### Action item
From the line with "This screenshot has height=596, width=278." to the line with "Viewport: 917px width, 500px height.", output every line below exactly, both ends included. Skip the pictures.

### Excerpted records
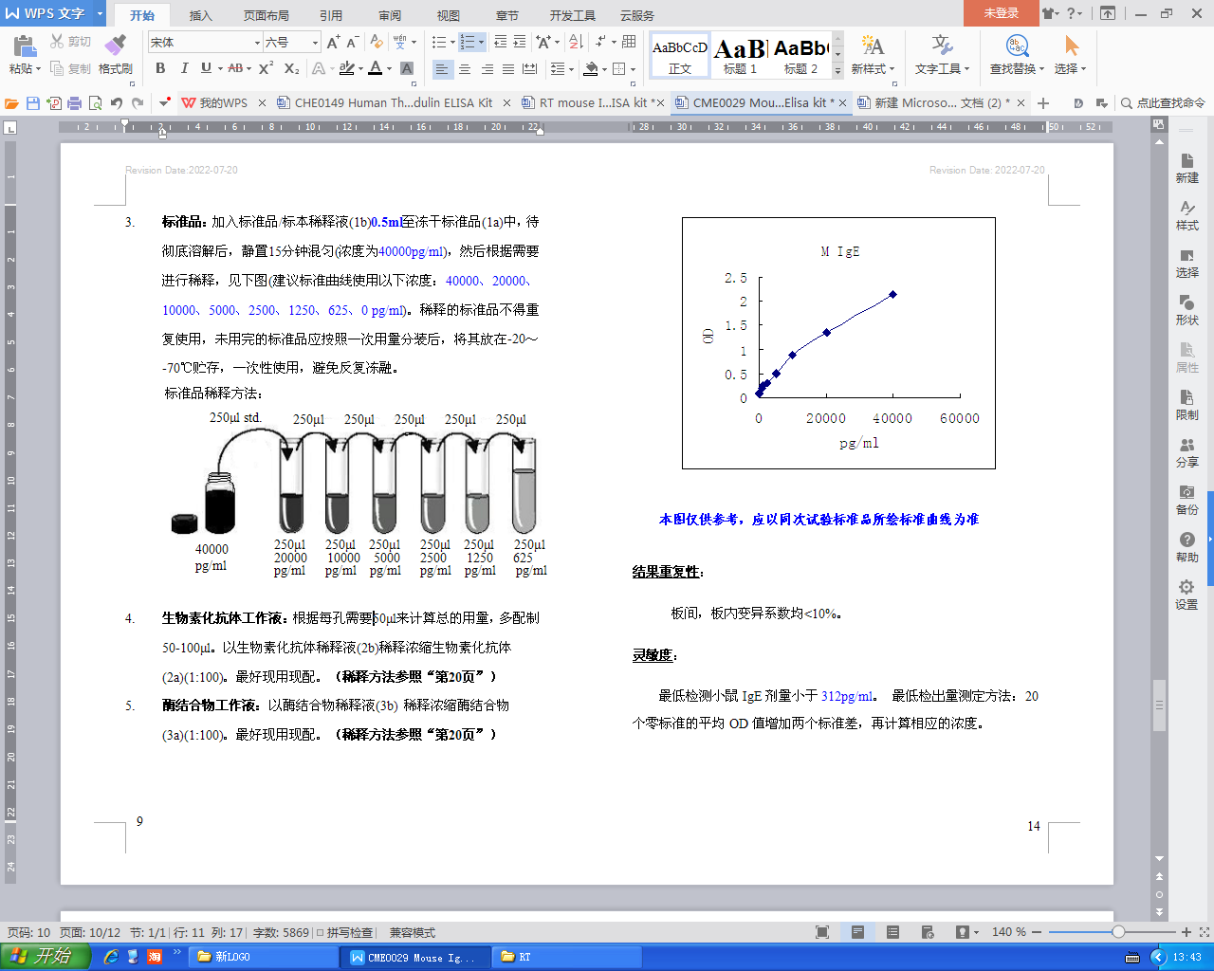Open the Backup (备份) sidebar panel
Viewport: 1214px width, 971px height.
pyautogui.click(x=1186, y=500)
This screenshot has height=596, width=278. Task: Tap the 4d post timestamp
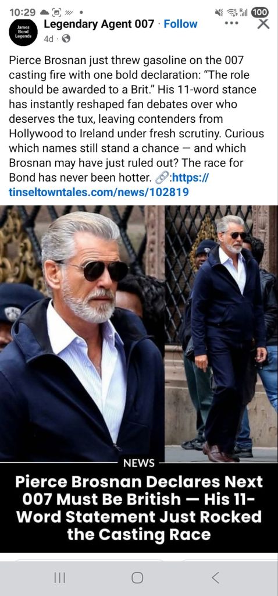(x=49, y=39)
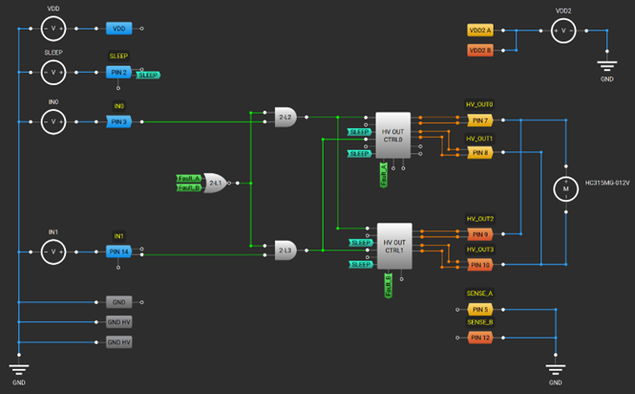Select the PIN 14 block
Image resolution: width=635 pixels, height=394 pixels.
click(118, 252)
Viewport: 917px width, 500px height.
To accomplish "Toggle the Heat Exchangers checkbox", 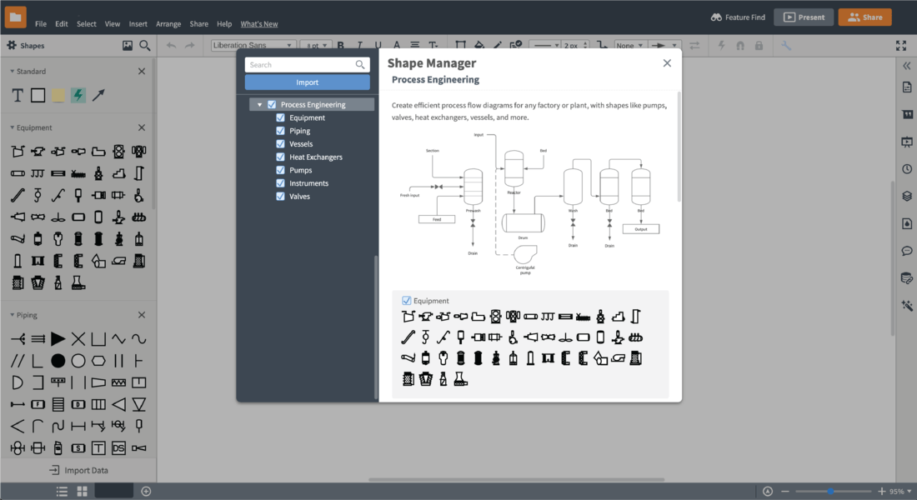I will click(x=281, y=157).
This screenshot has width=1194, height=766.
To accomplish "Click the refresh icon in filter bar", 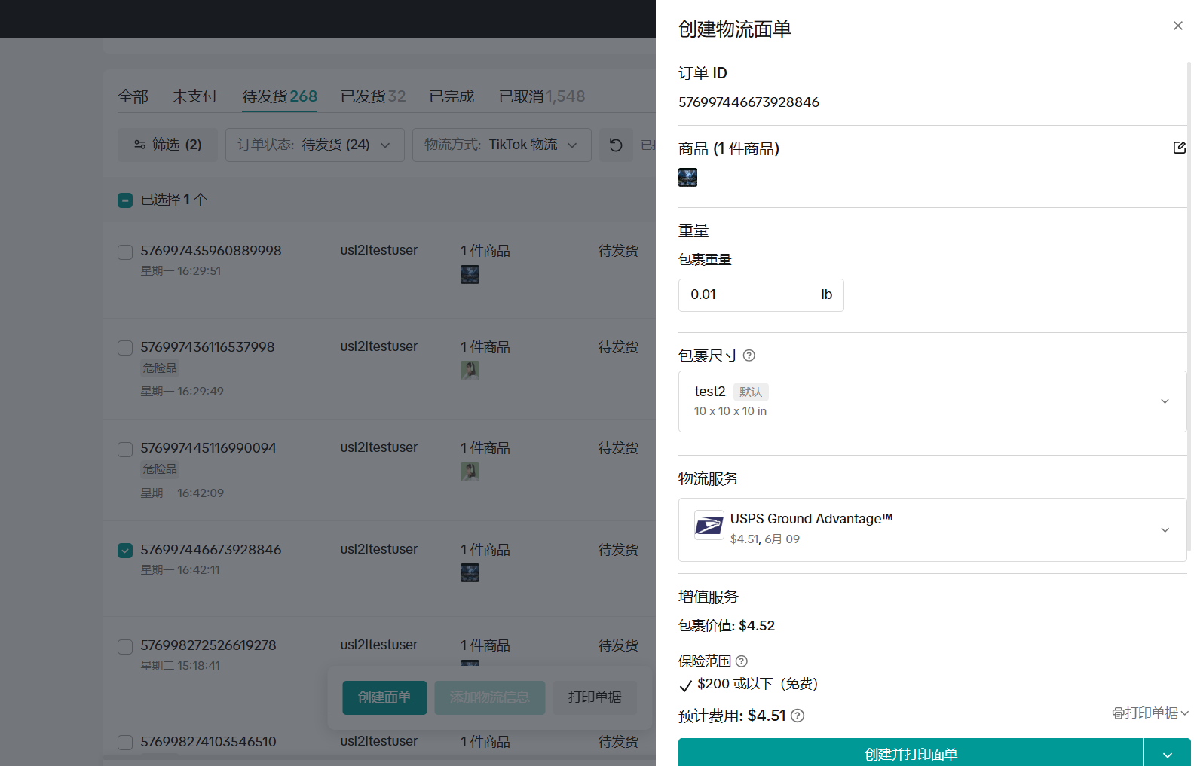I will pyautogui.click(x=616, y=145).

### Answer
This screenshot has height=596, width=278. Task: Tap the 4d post timestamp
(x=49, y=39)
Select the PIN 14 block
Image resolution: width=635 pixels, height=394 pixels.
click(118, 252)
Viewport: 917px width, 500px height.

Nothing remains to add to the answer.